The catholyte drained from all four cathode compartments of the cell with the Mg (OH) 2 was sucked off on a clay chute with flannel filter cloth. That Filtering and washing out of each batch with an average of 1.5 kg MgO content lasted on average on the 125o cm² filter area with a layer thickness of Filter cake of about 3 cm about 1 hour, with Iol hard and strong for washing saline tap water was used. The Mg (OH) 2 sucked off was dried and then contained about 65% Mg O. A total of 15.9y kg M g (OH), with around Io, 29kg MgO gold obtained. Since I Ah theoretically separates 0.753 g of Mg 0 and I4489 Ah were sent through, that means a 94.3% current yield.

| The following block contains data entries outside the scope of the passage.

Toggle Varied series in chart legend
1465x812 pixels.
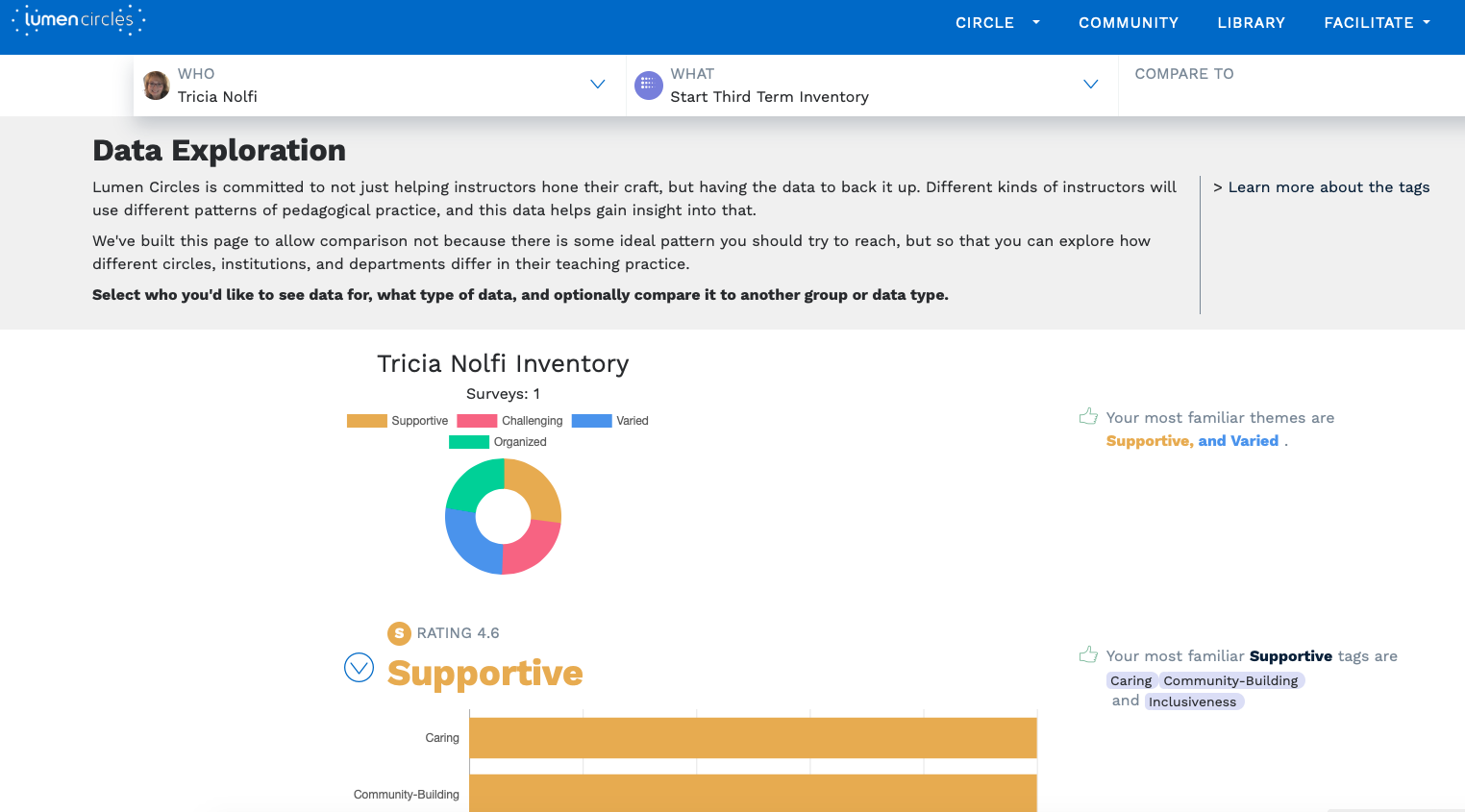(610, 421)
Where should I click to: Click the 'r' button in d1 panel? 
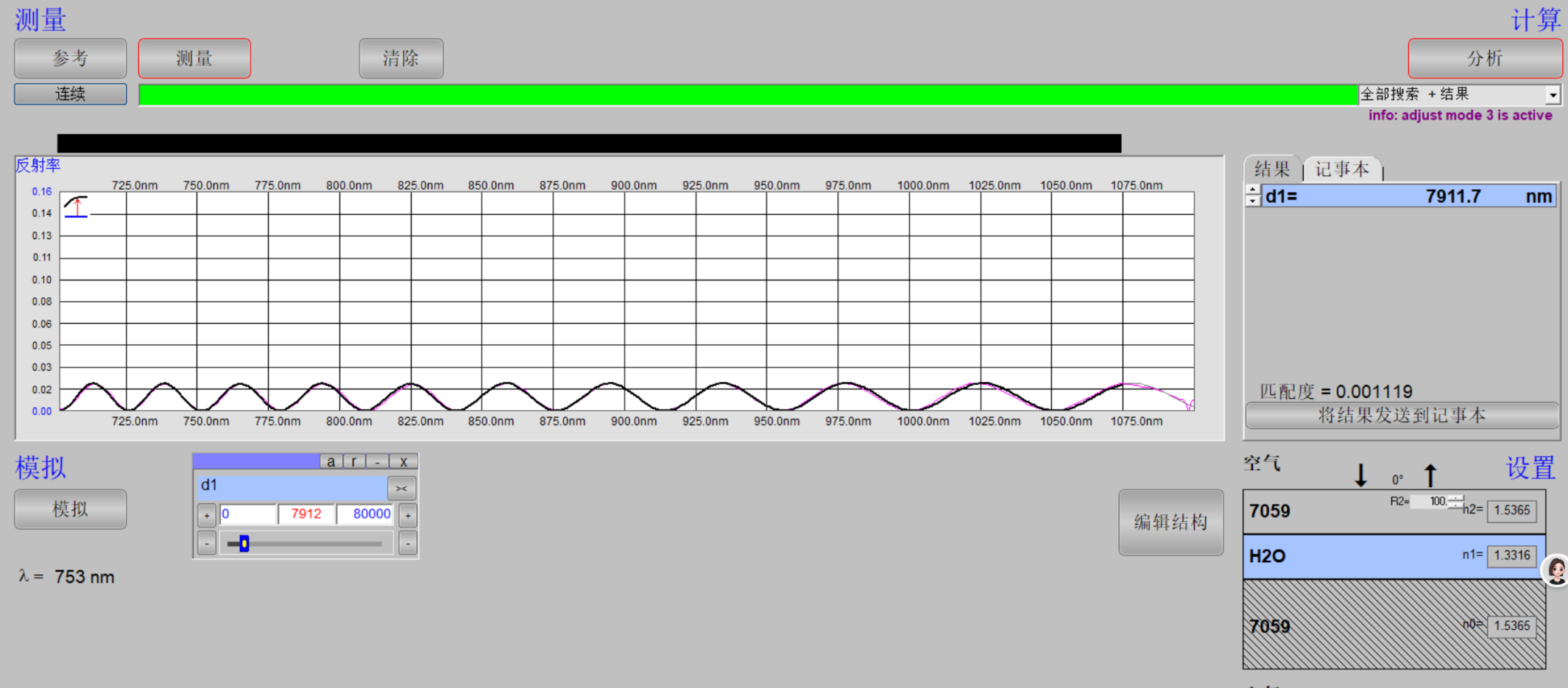click(354, 461)
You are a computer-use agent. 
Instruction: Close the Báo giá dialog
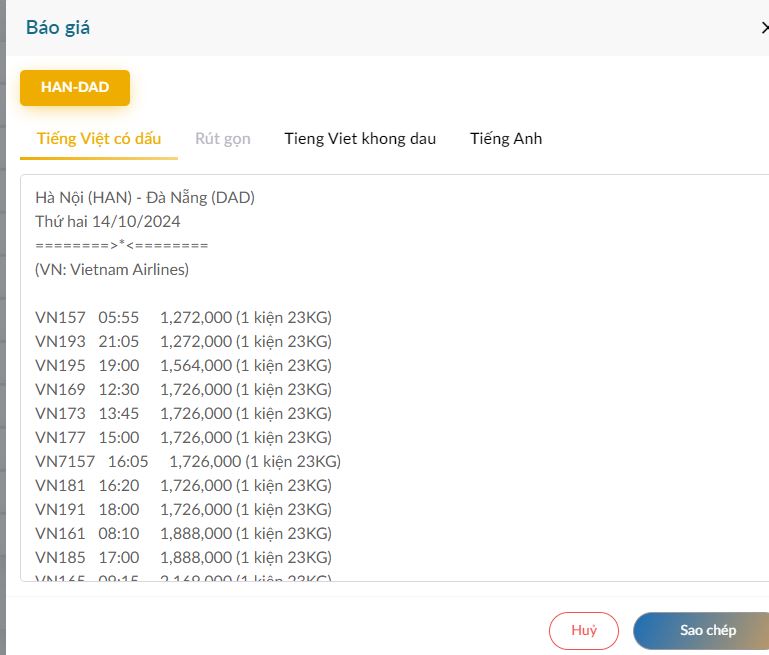[763, 28]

To prepare or refresh the electrolyte, a total of 9Il the sulfätarnien Mg Cl2 liquor required, according to the composition given above I4, o5kg Mg O correspond. The magnesium chloride content of the lye was thus 73.2% exploited. Since the experiment on 2I. Days has been arbitrarily canceled, there is no Doubt that the exploitation of magnesium chloride will be continued could.

It follows from the periodic voltage readings that the Electrolysis was operated at 3.59 V on average over the entire duration of the experiment. Of the The energy expenditure for the obtained zo.29kg MgO is calculated from this at 52.o kWh or, based on 1 kg of MgO, 5.05 kWh.

The following is the composition of an average sample of the dry magnesium hydroxide obtained: Alkalinity (calculated as MgO) ... 64.44%, Sulphate (S Oz). . . . . . . . . . . . . . . . . o, 38%, Total chlorine (Cl) ............. o, 8o%, Active hypochlorite chlorine ....... o, o25%, Active chlorate chlorine ........... o, oIo%, Carbon dioxide (C02) ........... o, 24%, Silicic acid (SiO2) ............. o, o5o%, Sesquioxyde (Fe2O3 + Al2O3). . - o, oI6% Iron (colorimetrically as Fe2 03 calculates) .................... o, oö6%, Nickel in I og not detectable, Calcium oxide (Ca O) ........... o, 24%, Potassium (K) .................. o, o35%, Sodium (Na) ................ o, o74%. The purity of the Mg (OH) 2 is considerable and can be increased even further by using pure water for washing. After calcining at 800 °, the hydrate water, carbonic acid and practically all of the chlorine being expelled, a magnesium oxide was obtained which meets all the requirements of DAB 6.

Claims (3)

PATENT CLAIMS: i. Process for the electrolytic production of practically chloride-free magnesium hydroxide as magnesium chloride solutions poor in alkali salts, in particular potassium hydroxide solutions, using a diaphragm between the anode and cathode compartment, characterized in that sulphate-containing solutions with at least 0.5 g SO " per liter are used and with catholic current densities below 15oA / m2, preferably between 60 and 90 A / m2, and initial concentrations below 26o g and over 100 g magnesium chloride / liter, preferably between 200 and 100 Mg Cl2 / liter, works with stirring in the cathode compartment at the low sulfate contents. 2. The method according to claim I with separate feeding of the anode and cathode compartments, characterized in that the anode compartment is a practically sulfate-free electrolyte is fed. 3. The method according to claim I and 2, characterized by the use of carbon anodes, nickel cathodes and highly burned, fine-grained ceramic diaphragms.